A method implementation would become therefore just another object (with local, parameter and parent slots) which is sent a 'value' message by default, but can accept other messages!
Then it is up to the programmer to decide whether to write a 'block' inside a 'method' (an anonymous closure), create a method (a named closure) or send messages to object or methods (that are also objects) interchangeably.
As for the non-local return out of closures, is there a really good reason for it? Why not return to the outer scope (other than perhaps a clumsier syntax)?
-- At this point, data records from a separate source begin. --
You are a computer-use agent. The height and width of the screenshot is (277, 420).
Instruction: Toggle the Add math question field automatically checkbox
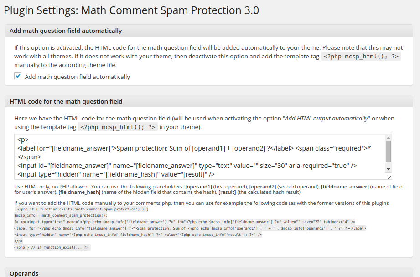tap(18, 76)
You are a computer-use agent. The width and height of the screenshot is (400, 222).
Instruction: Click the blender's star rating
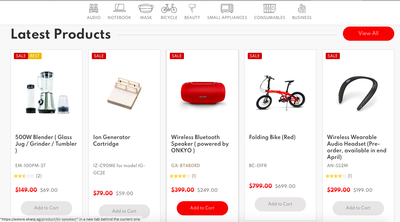pyautogui.click(x=24, y=176)
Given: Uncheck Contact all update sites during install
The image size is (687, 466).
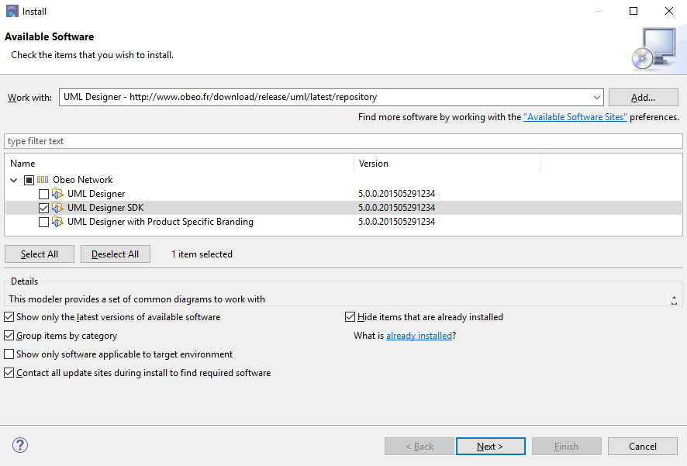Looking at the screenshot, I should (x=9, y=372).

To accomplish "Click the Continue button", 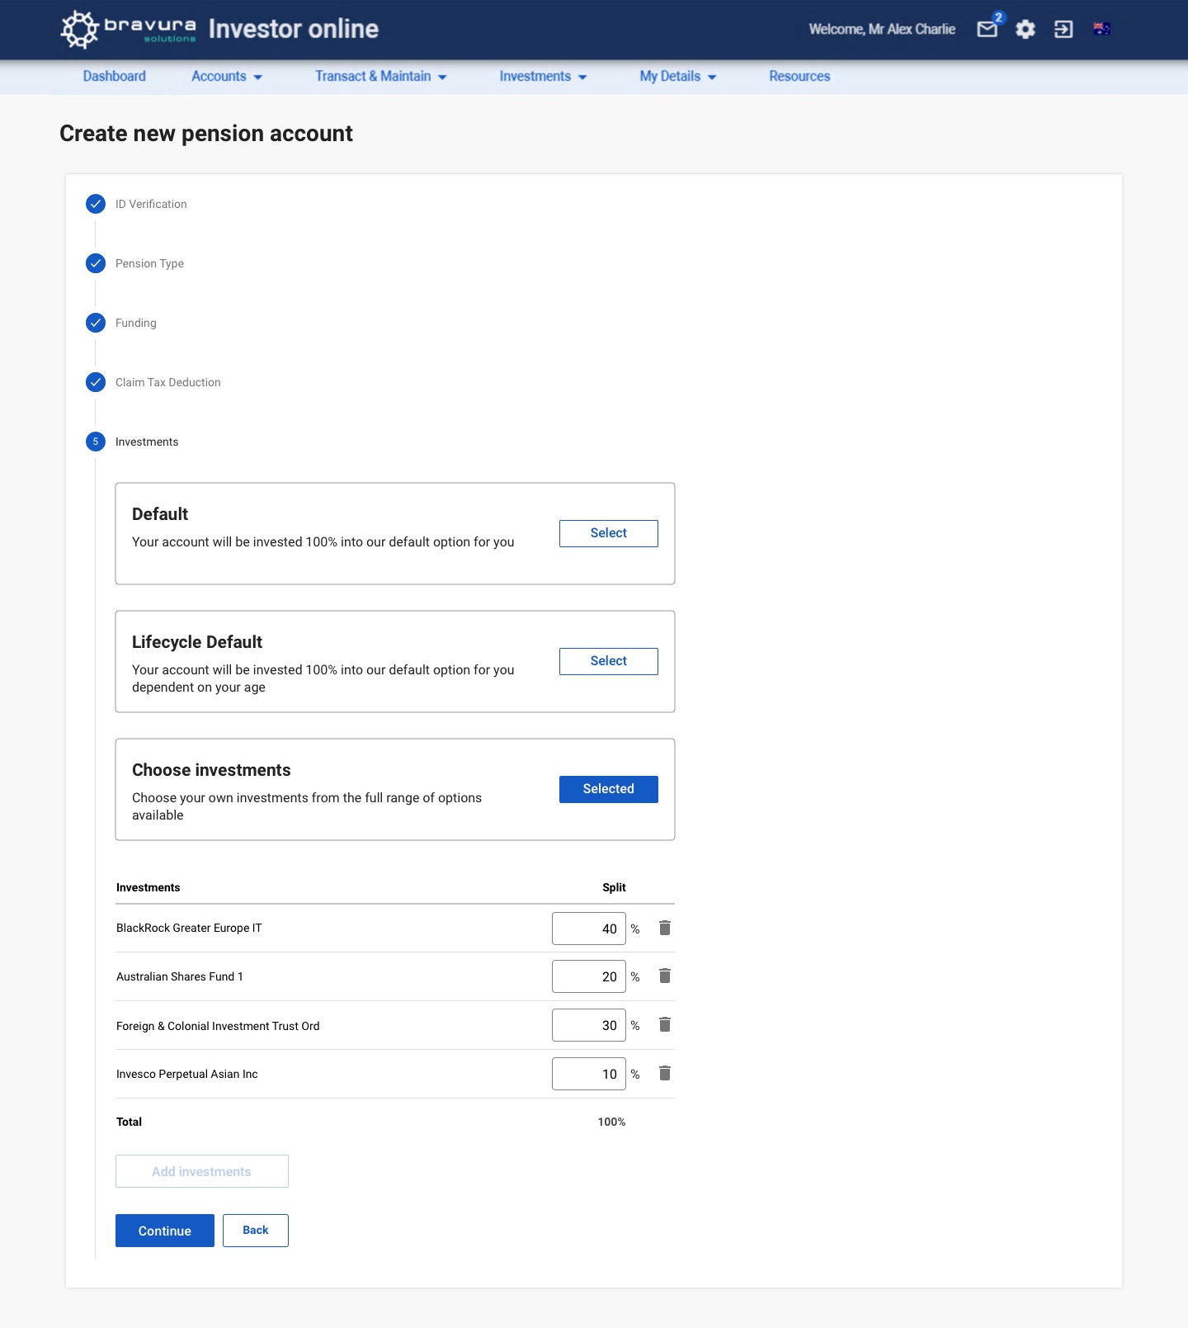I will click(x=165, y=1231).
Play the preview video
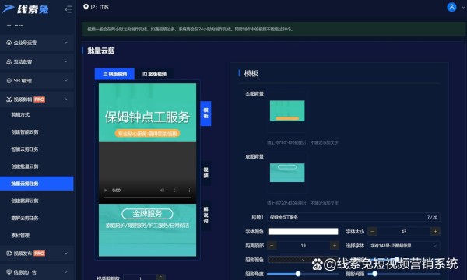 [x=105, y=190]
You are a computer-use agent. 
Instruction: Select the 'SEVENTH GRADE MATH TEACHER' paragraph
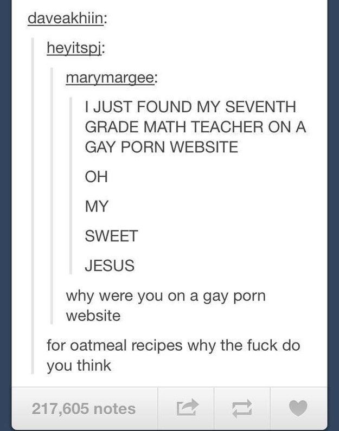pyautogui.click(x=195, y=127)
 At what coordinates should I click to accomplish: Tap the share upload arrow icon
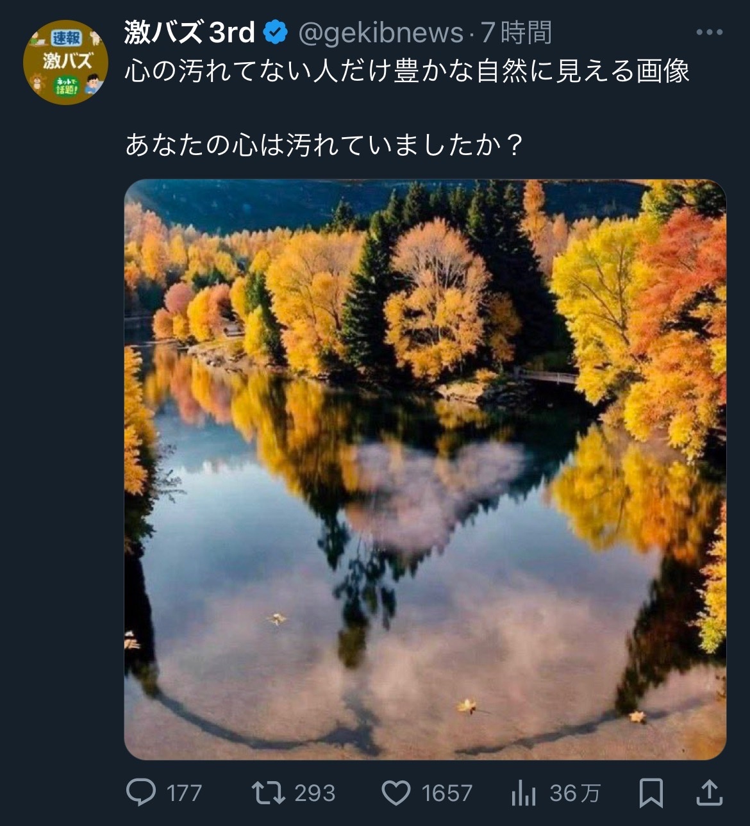[x=709, y=793]
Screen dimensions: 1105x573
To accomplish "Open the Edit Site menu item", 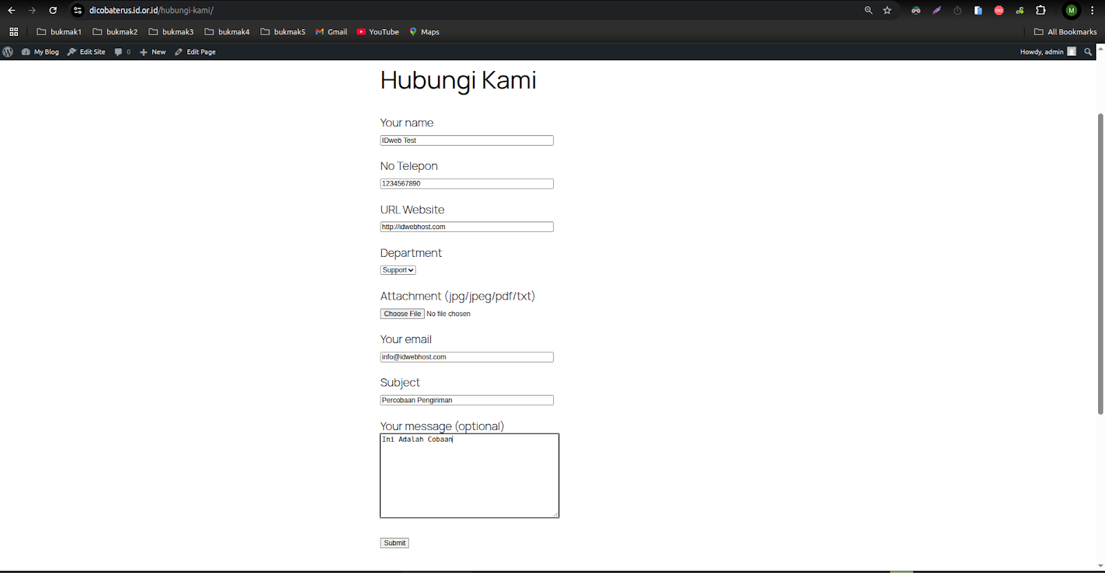I will (x=86, y=52).
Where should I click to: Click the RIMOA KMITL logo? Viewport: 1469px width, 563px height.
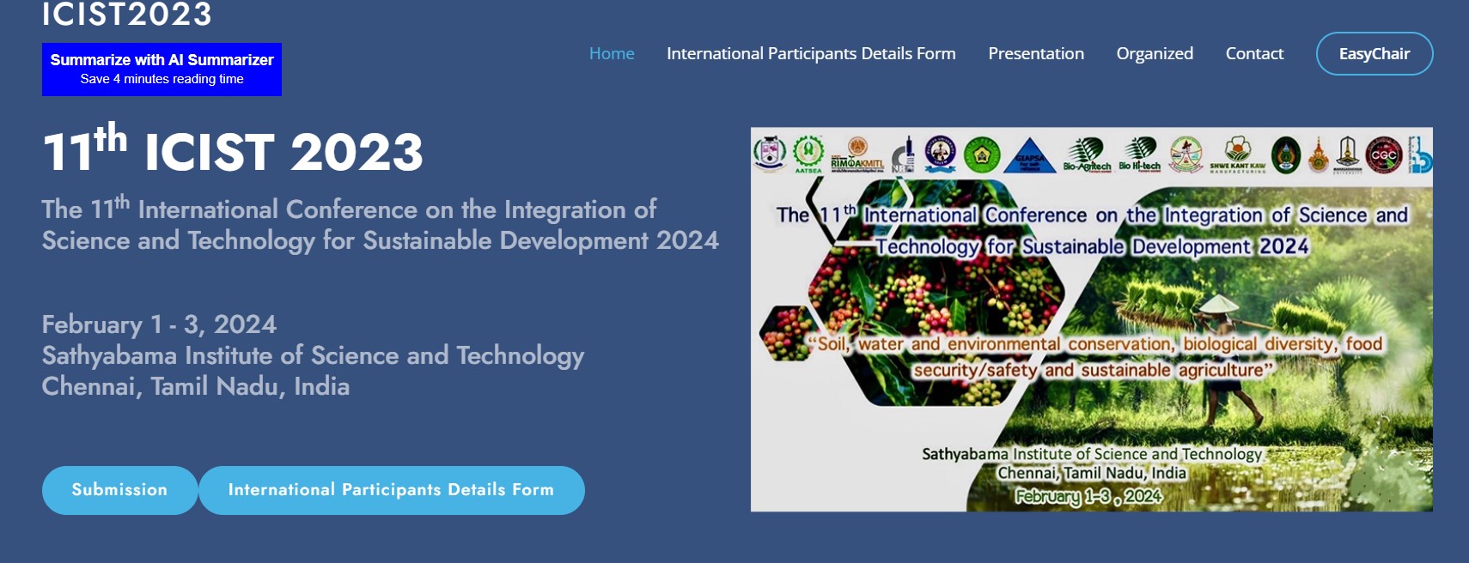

Forgive my possible stupidity - I am stuck in x86 world and haven't been able to explore self personally. I am amazed at the clarity of reasoning behind self, with this minor exception. Perhaps someone can clarify this.
Victor,
Can anyone justify closure treatment in self? It would seem to be more in the spirit of self to merge closures with methods and perform a purely dynamic message lookup, that is search block locals/parameters, then follow parent slots (outer closures - and now deprecated 'methods').
At the language definition level (the implementation is an entirely different story) things are pretty close to what you proposed. But methods are considered prototypes which must be cloned in order to get a closure.
At least in theory, a prototype and its clone would be considered the same type or class of object. So it would be correct to say that methods and closures are already merged.
To see why method invocation must generate a clone, just imagine a recursive method or one used in several parallel threads. The different execution contexts would want to store different values in the argument slots and local slots, so we can't get by with just one.
This would have an interesting side effect of erasing the difference between closures, methods and objects - any of these could be stuck into a slot and sent at least a 'value' message.
Would fetching something from a slot automatically involve sending 'value' to what was found there? If so, blocks would no longer work properly (more below). If not, methods would no longer work properly.
A method implementation would become therefore just another object (with local, parameter and parent slots) which is sent a 'value' message by default, but can accept other messages!
A closure (context object, activation, whatever name you want) can already accept many messages, though the current implementation doesn't deal with method slots inside methods.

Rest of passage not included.